Bloomington-based Cook Medical is making it easier for people in its community to earn their high school equivalency diploma.
According to the Indiana Department of Workforce Development, workers who have a high school diploma earn more than $8,000 more a year than those who don’t.
But preparing for the high school equivalency test—which is based on five subject areas—while working a full-time job can be challenging.
So, Cook has removed that barrier.
Since 2016, Cook Medical has offered a high school equivalency program. It’s one of several education programs the company offers to employees through its My Cook Pathway benefit.
The program pays participating employees full-time wages but requires them to work only part time while taking HSE test preparatory classes (which are offered at no cost to the employee). They then have three opportunities to pass the HSE test.
If they’re successful in the part-time role and earn their high school equivalency diploma, they are offered a full-time position at Cook at $16 an hour and with health care benefits and PTO starting immediately.
The program takes about eight to 12 weeks.
To date, more than 200 people have earned their high school equivalency through Cook’s program.
Nicky James, senior vice president and chief human resources officer told IBJ that Cook launched the program after an employee told President Pete Yonkman she wanted her son to come work for the company, but he didn’t have his high school degree, which is required for manufacturing jobs.
“So, Pete really pushed the team—let’s think about different ways of doing things,” she said.
And the program was born.
Initially, the program paid employees only for part-time work but saw people dropping out, James said. Company leaders realized the workers needed a full salary.

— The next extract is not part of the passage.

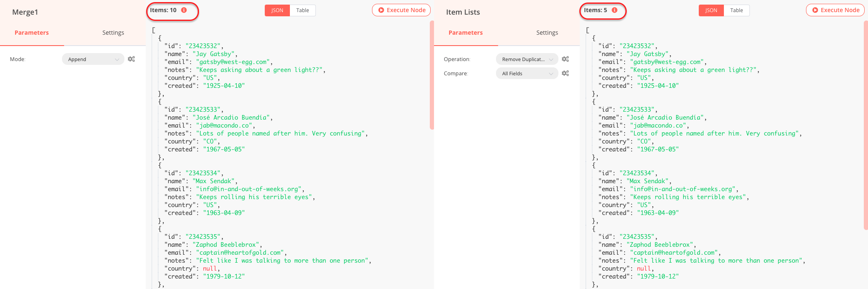Execute the Item Lists node
The width and height of the screenshot is (868, 289).
pos(835,10)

“They don’t have to drop out of the program because they just can’t afford to do it,” James said.
And through the My Cook Pathway, once employees are hired full time, they have the option to keep earning degrees and certificates, with up to $5,250 of tuition assistance per year from Cook. The company also has agreements with several higher education providers to make degrees free or low-cost.
“So, it gives them a lot of opportunity for upward mobility,” she said.

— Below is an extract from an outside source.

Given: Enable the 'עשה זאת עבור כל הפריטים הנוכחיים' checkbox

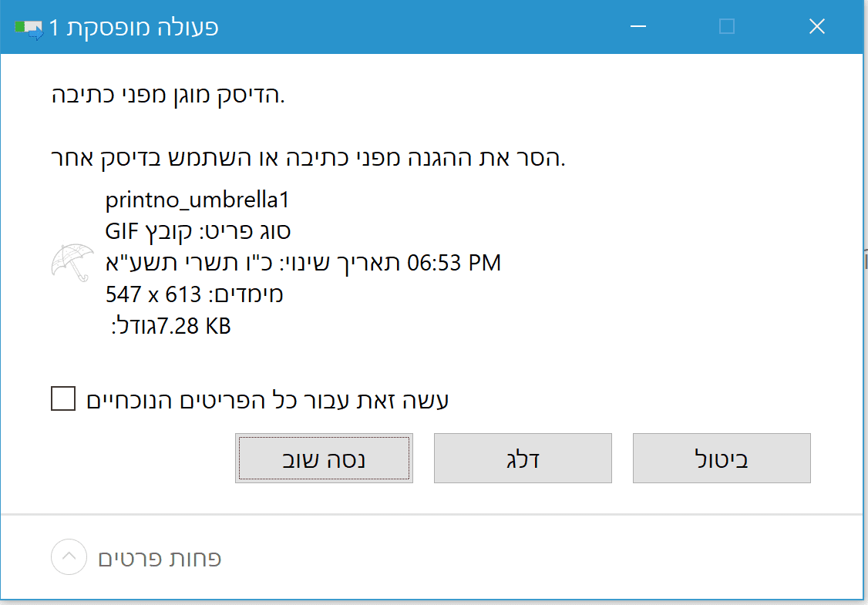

One of the company’s first graduates of the HSE program, for example, went on to get a nursing degree and eventually left Cook to become a nurse, which the company supported.
Marsha Lovejoy, global manager of external corporate communications, told IBJ many employees in the HSE program hear about it by word-of-mouth. She also promotes the program on social media.
She said that, once every couple of weeks, she responds to messages on Facebook about the program.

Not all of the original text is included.